[START Text extract]

We all take it for granted that we need air to breathe and if the air were suddenly sucked out of the room, it would get our immediate attention.

Since the 1980s, democracy has been slowly sucked out of America and not drawing our immediate attention. Back then, there were 50 media companies, but now there are only 4 media conglomerates: Comcast Corporation, News Corp, The Walt Disney Company, and Time Warner. And, their ownership comes with stunning privileges.

One stunning privilege that is colossally powerful and sometimes dangerous to democracy is owning the power to control the message. In other words, deciding what may or may not be discussed on air. These decisions can lead to agenda-driven propaganda and outright censorship regarding any ownership’s subject of interest. There was a time when media ownership, whether it be television or radio, held the principle that an invisible firewall must be maintained between the owner’s opinions, the company’s advertisers, and the news. Back then, advertisers couldn’t talk to newscasters and vice versa for fear of being fired. Besides, the news was not required to make a profit knowing that money could corrupt the news.

It was long held that the news, being the vehicle for truth and essential for a healthy democracy, must be protected from an owner’s or advertiser’s opinion or agenda. This firewall safeguarded journalists, who were fact messengers, from pressures greater than themselves. It also safeguarded their jobs in the company thus protecting the news was sacrosanct.

But that firewall burnt down long ago. It was replaced by those who realized that owning media companies created money and power never seen before in modern history. Today, the primary purpose of the media is to maximize profits and then, secondarily, provide the news.  For example, News Corp built media tentacles in three separate countries, Australia, Great Britain, and the US injecting, nationwide, one owner’s personal political influences while also creating for him lucrative commercial enterprises. This one man has sucked much of the air out of the room, and the other 3 conglomerates have inhaled nearly all the rest.

[END Text extract]

*Written instruction 1*
In the essay on media ownership, rewrite the passage that begins with "Since the 1980s, democracy" and ends with "with stunning privileges.", substituting "corporations" for "conglomerates".
*Written instruction 2*
Name every media company that the essay on media ownership lists as one of today's conglomerates.
*Written instruction 3*
Write the next part of the essay on media ownership, following its final sentence.

[START Records shown]

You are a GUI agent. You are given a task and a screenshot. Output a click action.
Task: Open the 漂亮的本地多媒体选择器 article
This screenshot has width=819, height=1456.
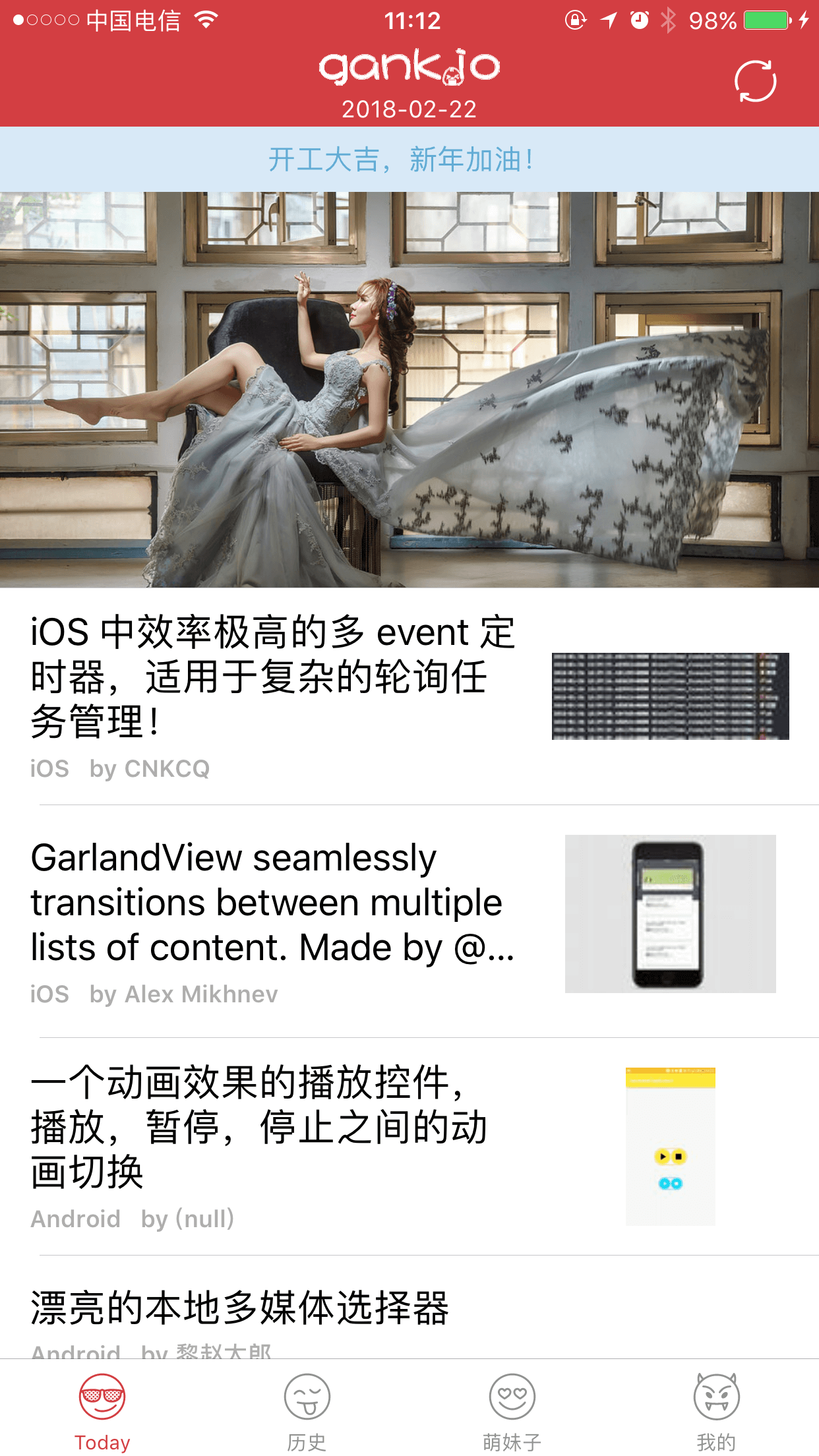pyautogui.click(x=410, y=1308)
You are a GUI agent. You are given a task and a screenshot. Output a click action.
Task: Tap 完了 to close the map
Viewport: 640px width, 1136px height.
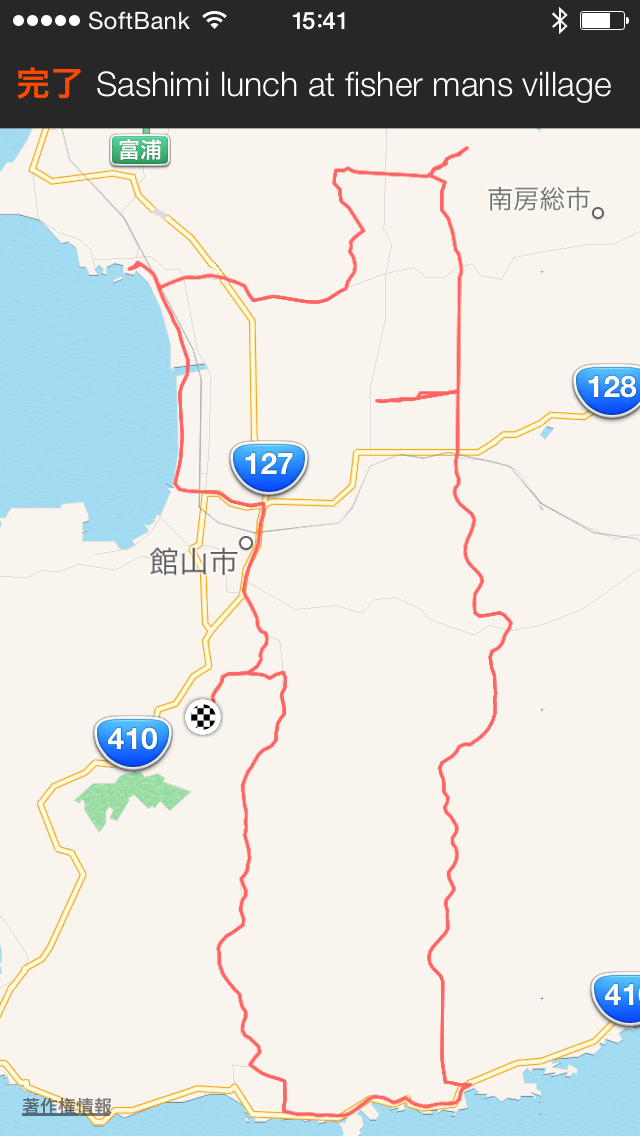pyautogui.click(x=48, y=85)
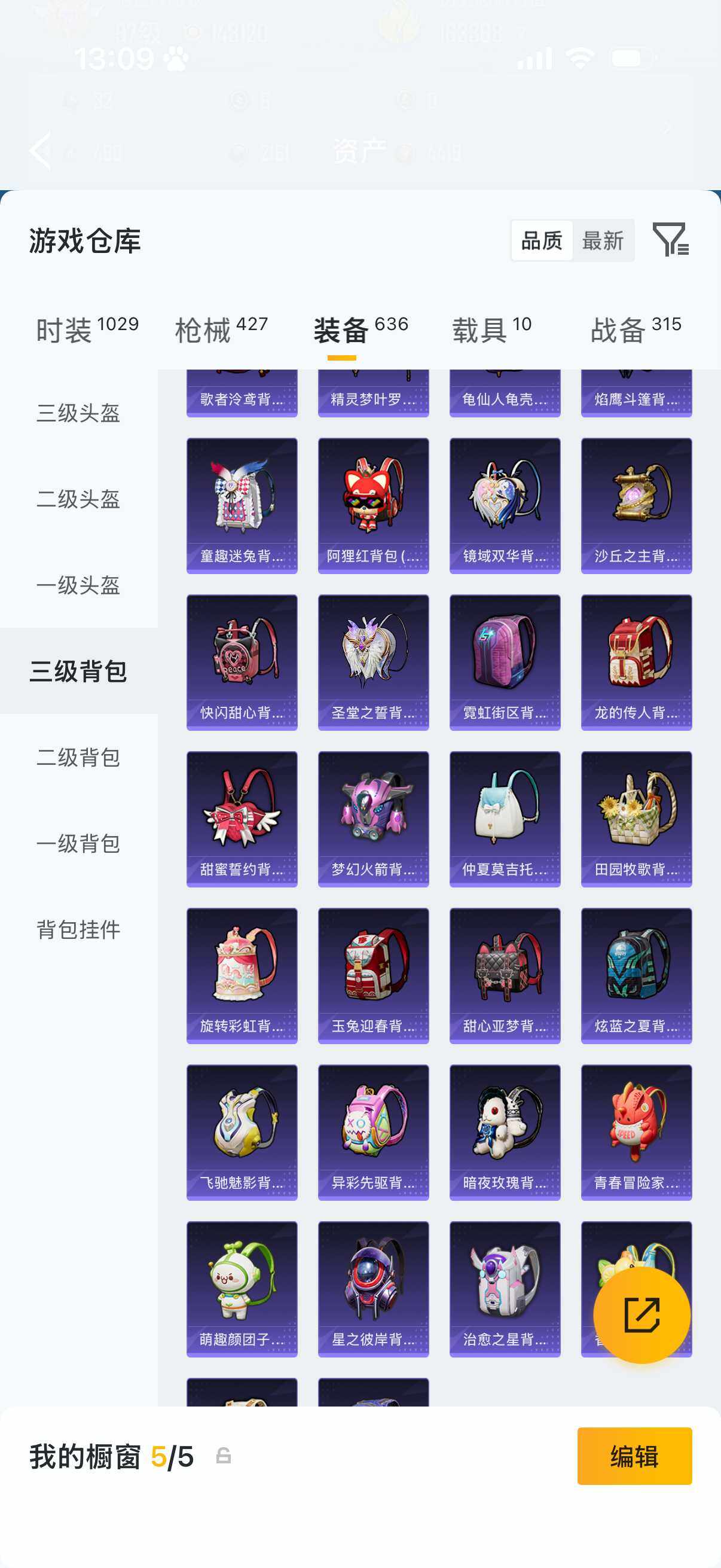Toggle sorting to 品质
Viewport: 721px width, 1568px height.
point(543,241)
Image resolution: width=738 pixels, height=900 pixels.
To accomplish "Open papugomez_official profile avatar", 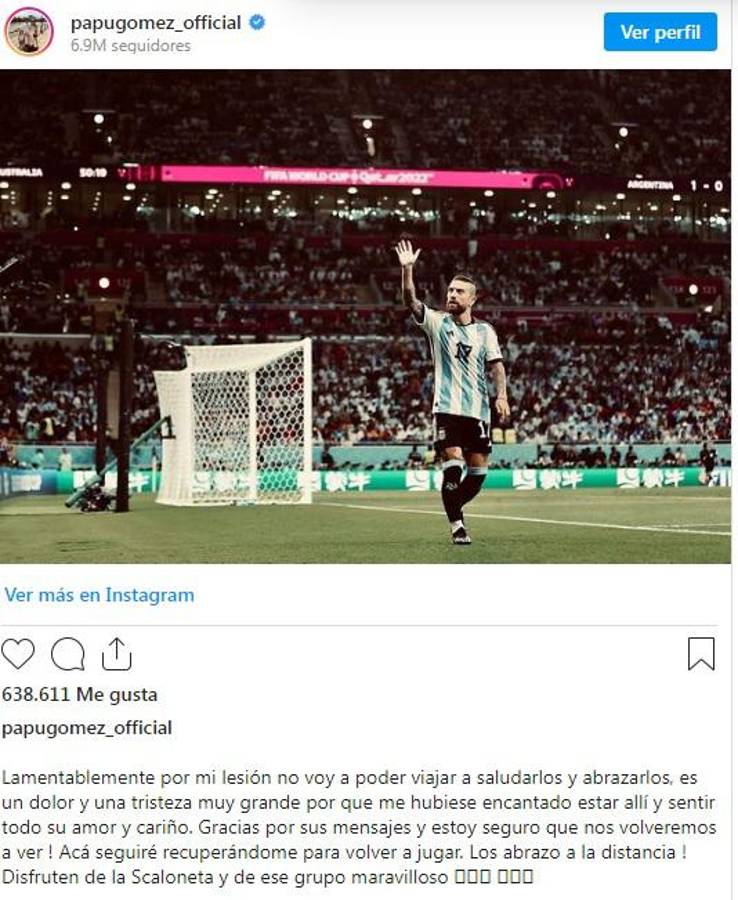I will (29, 31).
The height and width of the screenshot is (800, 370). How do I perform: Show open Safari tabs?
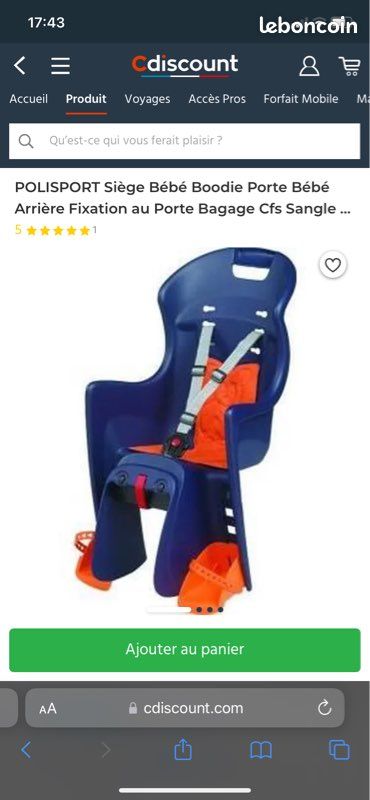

[END Records shown]

*Written reply 1*
Since the 1980s, democracy has been slowly sucked out of America and not drawing our immediate attention. Back then, there were 50 media companies, but now there are only 4 media corporations: Comcast Corporation, News Corp, The Walt Disney Company, and Time Warner. And, their ownership comes with stunning privileges.

*Written reply 2*
Comcast Corporation, News Corp, The Walt Disney Company, Time Warner

*Written reply 3*
In Benton Harbor, Michigan, the governor, Rick Snyder, appointed an Emergency Manager, Joe Harris. Along with dissolving the democratically elected City Commission, he shut down the local community radio station. It was the only radio station in the city, and the commissioners were using it to explain to the citizen’s what was happening and that they had been deposed by a governor loyalist. Joe Harris said. “The city doesn’t need a radio station. Who else has a radio station?” As Chris Savage stated in his blog, Eclectablog: “Yeah, I suppose when residents don’t have local democracy, having access to more information is probably not necessary either, eh, Mr. Harris?”

Community radio is the most democratic communication medium in the country. Community radio stations are nonprofit organizations and cannot be owned by one man or a corporation. Community radio is where you can hear both conventional and unconventional voices, unrestrained by corporate advertisers and any isms of establishment media owners. They are volunteer-based and offers direct access to citizen participation. Its contribution to the community is providing a public platform for the democratic airingof multiple voices and perspectives free from advertising and ownership pressures. If Tip O’Neill, former Speaker of the House of Representatives, was right that “all politics is local” then community radio is the “air of democracy.”  Listen to KSQD 90.7FM to breathe the local air of democracy.

The Power of One Voice

If one voice can change a room;

Then it can change a City.

If it can change a City; 

Then it can change a State.

If it can change a State;

Then it can change a Nation.

If it can change a Nation;

Then it can change the World.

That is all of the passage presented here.